Do that. Can you imagine listening to Paul the Apostle and even having the thought, well, I don't know if that's true. And somebody go, what do you mean that's not true? That's Paul the Apostle, man. So, I want to make sure that that is in line with the scripture. I'm going to search the scriptures daily to see if what Paul just said is true. And Paul said, I like that.
They're more noble than those in Thessalonica because they did that. So, your mind matters to God. You are to love the Lord your God with all of your heart, mind, soul, and strength to think through things intelligently, clearly, critically. Be transformed by the renewing of your mind. That you may prove. Now, we've gone through the negative and the positive. Here's the practical.
The practical part is this is where it will lead you when you do that. When you don't conform, but you are transformed, you will prove, the result will be, you'll discover what is the good, acceptable, and perfect will of God. I don't think I've ever met a Christian who doesn't want to know the will of God. A person comes to know Christ. They're all excited that their sins are forgiven.
They have heaven waiting for them. They have purpose for life, but they quickly come to the place where they say, I wonder what God wants from my life, what he wants me to do, what area he be leading me into. What is the will of God? How do I discover the perfect will of God?

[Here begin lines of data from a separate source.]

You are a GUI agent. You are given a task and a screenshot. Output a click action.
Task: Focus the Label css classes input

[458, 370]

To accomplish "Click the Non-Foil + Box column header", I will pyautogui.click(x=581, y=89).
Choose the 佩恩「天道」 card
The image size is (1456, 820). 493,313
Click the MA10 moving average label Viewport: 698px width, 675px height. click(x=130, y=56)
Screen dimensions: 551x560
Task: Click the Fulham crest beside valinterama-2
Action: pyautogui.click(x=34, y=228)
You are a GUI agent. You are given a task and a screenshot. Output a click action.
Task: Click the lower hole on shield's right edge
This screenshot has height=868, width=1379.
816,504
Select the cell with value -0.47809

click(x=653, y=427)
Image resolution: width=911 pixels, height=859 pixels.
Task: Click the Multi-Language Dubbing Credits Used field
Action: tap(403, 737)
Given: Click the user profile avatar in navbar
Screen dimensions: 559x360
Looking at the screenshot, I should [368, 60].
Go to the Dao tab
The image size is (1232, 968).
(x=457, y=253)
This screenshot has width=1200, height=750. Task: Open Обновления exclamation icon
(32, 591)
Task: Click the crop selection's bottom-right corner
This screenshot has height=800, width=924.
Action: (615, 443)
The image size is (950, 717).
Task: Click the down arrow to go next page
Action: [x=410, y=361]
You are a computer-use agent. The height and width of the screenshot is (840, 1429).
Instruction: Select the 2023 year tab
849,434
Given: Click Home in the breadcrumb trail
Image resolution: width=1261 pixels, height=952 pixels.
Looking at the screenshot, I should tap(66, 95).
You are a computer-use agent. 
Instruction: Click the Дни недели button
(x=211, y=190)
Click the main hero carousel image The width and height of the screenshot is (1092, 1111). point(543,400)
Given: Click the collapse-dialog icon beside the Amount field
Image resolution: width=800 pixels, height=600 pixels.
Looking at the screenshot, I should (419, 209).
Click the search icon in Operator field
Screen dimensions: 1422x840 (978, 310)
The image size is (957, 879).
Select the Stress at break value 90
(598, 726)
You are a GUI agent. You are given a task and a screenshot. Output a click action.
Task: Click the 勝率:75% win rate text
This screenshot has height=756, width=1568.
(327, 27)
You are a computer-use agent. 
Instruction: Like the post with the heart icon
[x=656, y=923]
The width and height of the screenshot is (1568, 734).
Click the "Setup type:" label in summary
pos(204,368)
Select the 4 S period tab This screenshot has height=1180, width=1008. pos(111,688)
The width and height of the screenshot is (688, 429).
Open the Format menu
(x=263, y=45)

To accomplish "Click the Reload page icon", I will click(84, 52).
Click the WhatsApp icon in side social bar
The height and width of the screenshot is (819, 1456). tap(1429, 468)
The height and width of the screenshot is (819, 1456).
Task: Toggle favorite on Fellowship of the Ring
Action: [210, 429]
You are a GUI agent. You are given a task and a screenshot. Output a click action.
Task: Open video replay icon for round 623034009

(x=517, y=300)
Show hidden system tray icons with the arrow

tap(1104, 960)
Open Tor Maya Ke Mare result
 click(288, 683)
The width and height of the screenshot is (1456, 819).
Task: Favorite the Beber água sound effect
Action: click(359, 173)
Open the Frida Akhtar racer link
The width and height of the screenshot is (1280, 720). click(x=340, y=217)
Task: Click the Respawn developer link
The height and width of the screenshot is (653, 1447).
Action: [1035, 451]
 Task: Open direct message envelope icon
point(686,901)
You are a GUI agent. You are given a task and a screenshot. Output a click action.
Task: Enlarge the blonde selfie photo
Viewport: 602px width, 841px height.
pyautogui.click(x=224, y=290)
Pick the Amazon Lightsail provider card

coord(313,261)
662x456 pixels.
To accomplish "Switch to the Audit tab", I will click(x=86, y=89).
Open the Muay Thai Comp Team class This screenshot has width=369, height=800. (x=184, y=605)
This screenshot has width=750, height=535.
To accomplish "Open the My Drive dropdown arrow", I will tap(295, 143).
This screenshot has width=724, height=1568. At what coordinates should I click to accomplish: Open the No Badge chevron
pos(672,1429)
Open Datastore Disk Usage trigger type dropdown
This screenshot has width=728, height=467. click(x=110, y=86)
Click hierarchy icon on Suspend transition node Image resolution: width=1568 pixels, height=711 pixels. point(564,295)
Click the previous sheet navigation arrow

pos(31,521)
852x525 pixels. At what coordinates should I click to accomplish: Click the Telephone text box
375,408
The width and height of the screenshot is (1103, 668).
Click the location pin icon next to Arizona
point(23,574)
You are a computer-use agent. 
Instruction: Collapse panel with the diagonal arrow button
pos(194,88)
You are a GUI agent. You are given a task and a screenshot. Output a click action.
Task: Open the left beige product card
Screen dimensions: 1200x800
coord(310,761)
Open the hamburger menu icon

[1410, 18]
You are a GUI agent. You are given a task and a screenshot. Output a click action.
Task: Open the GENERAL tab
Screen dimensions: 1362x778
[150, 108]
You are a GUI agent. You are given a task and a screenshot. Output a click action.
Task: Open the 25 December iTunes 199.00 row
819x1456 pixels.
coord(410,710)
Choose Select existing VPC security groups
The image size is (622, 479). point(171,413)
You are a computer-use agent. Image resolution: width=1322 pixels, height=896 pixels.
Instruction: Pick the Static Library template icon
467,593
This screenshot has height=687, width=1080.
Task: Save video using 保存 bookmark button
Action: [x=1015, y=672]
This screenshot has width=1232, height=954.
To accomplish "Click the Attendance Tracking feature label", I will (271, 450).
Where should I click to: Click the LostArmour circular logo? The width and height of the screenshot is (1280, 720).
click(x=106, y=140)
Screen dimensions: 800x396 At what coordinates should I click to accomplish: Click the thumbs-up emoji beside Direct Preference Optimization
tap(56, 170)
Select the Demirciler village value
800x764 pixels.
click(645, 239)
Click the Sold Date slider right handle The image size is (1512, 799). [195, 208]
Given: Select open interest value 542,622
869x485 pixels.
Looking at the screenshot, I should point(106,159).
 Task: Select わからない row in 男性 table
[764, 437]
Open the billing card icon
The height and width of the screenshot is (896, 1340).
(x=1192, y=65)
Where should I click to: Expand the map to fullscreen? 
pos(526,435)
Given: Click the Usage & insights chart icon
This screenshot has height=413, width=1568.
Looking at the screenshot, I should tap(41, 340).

And then, unfortunately, some think, well, it must be difficult or it must be strange, weird in discovering the will of God. Maybe God will give me a sign. Maybe I'll hear a voice from heaven.
I'll see lights line up. Somebody will speak a word of prophecy to me. That's how I'll discover the will of God. God could use any of those means. But I've discovered that usually God moves supernaturally naturally.
Not supernaturally weirdly, not supernaturally strangely, but just naturally. You will just discover it. You'll walk in it. The Lord will put you in the right place. And you will discover, you will prove what is that good, acceptable, and perfect will of God. Now, I'm going to say something to you, but I want you to take it in this context. Love God with all of your heart, mind, soul, and strength, and then do what you want. Now, pick that apart.
Think critically what I just said. If you love the Lord your God with all your heart, mind, soul, and strength, what you will want will be the will of God. If you love him, you want to honor him, you want to glorify him, you're thinking, I want to follow the dictates of Scripture, then do what you want. Because what you want is you're going to discover what he wants. You're going to want what he wants.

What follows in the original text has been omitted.